Very few people would rather have 1970’s health care, even at its lower price. That means people view themselves as better off with today’s options. Most people would similarly answer related questions about televisions, computers, cars, appliances, and many other products that both rich and poor people consume.

In fact, society today has substantial consumption equality. Most low-income households have cars that drive at the same speeds on the same roads as wealthy people. They watch the same television shows and have similar Internet connections. More tellingly, rich people are not substantially taller or longer-lived than poor people. In the olden days, one could tell nobles and peasants apart at a glance by their height.
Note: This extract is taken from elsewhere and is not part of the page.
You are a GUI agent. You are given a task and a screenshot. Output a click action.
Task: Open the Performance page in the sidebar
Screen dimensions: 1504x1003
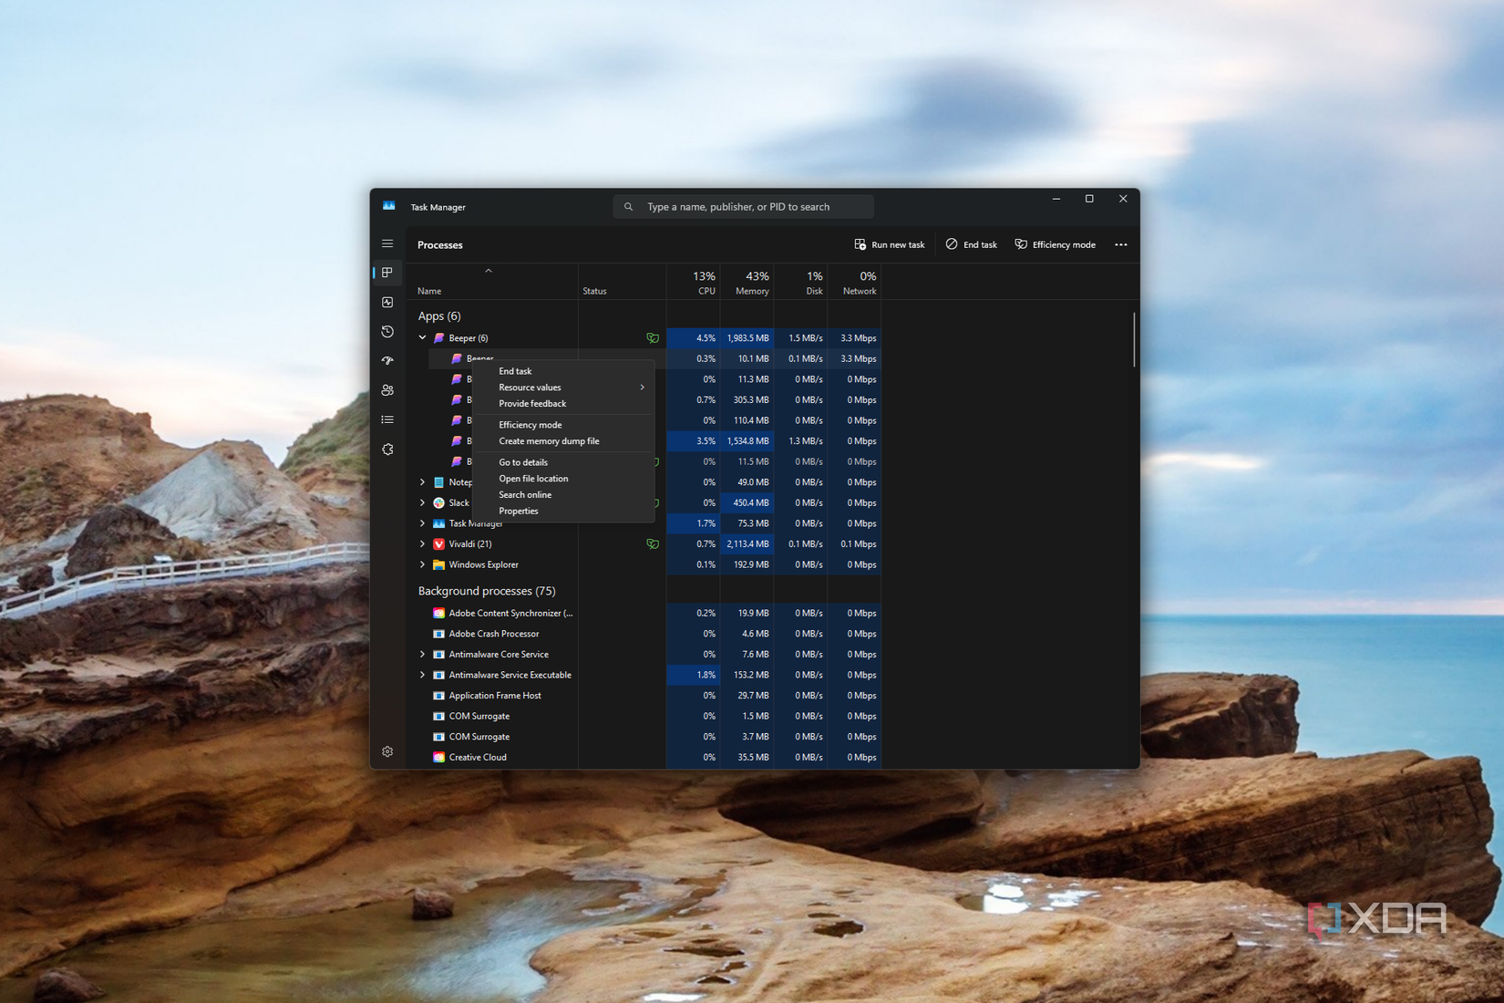click(387, 302)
Children of nobility got enough to eat, while peasant children were often so malnourished that their growth stunted. There were also substantial differences in infant mortality and life expectancy.

While the very wealthy have orders of magnitude more wealth than ordinary people do, they don’t consume very much of it. Nor do they keep it in a Scrooge McDuck-like vault. They invest it, in an unexpected type of income redistribution. When it’s invested, borrowers use that money to buy homes, go to college, and start businesses. The wealth doesn’t just sit there, people make use of it. It is a subjective question how much of this type of wealth is the “right” amount. But this positive use of wealth is something inequality scholars need to account for, and rarely do. In fact, invested wealth is where most of the capital that funds the amazing technologies Brynjolfsson and McAfee discuss in this book comes from.
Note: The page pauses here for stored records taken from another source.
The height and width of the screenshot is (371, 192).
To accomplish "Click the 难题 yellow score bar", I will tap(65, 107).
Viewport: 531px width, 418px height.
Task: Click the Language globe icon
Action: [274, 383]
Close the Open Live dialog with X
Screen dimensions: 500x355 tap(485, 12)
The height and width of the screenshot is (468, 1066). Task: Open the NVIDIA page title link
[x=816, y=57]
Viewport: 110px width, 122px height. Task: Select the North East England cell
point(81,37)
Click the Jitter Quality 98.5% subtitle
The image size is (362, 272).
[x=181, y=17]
They make another lapse in quoting a professional trade association for civil engineers in calling for more infrastructure spending. Of course civil engineers want more infrastructure spending, they have a vested interest in it! This is basic public choice theory. While they briefly acknowledge this conflict of interest, they also do not acknowledge the seriousness of the point, or look at data from less self-interested sources.

Their promotion of a Universal Basic Income (UBI) is similarly idealistic. This model, essentially a straight cash grant, is an objectively better system of poverty relief than the current welfare state. A UBI is easier to administer and more flexible for the recipients. A UBI also makes it more difficult for nanny statists to tell the poor what they shall eat, what things they may and may not buy, what types of health care they may receive, or where they shall educate their kids.

The trouble is politics. Again, a little public choice theory would go a long way in this discussion. Replacing the current welfare state with a UBI would be a fantastic tradeoff, both for the poor and for taxpayers. But the way politics works in practice, this would not happen. A UBI would be negotiated in a Congress led by people like Nancy Pelosi and Mitch McConnell, or whoever succeeds them in a few years. Real-world politicians are unlikely to enact a well-functioning UBI, nor will their constituents let them. Public sector unions whose members administer the current system will block any reform they possibly can.

Tis means any politically-possible UBI would be added on top of the current system, preserving the current system’s flaws and minimizing a UBI’s advantages. Unless this problem is addressed, a UBI risks causing more harm than benefit.

Brynjolfsson and McAfee are consistently a little too idealistic. Some of the technologies they explore in this 2014 book turned out to be flops, and others are still materializing. Similarly, they assume that their political reforms will actually work as they intend them to.

They are certainly right about the larger arc of progress and prosperity. And though I take their technological hyper-optimism with a grain of salt, it is also inspiring. Books like this one and by other thinkers such as Kevin Kelly give me confidence that my daughter’s life will be richer, longer, healthier, and frankly, cooler than mine. This is a source of happiness for me, and gives me inspiration to continue my work on improving economic policy and defending liberalism against populists who would tear it down for no good reason.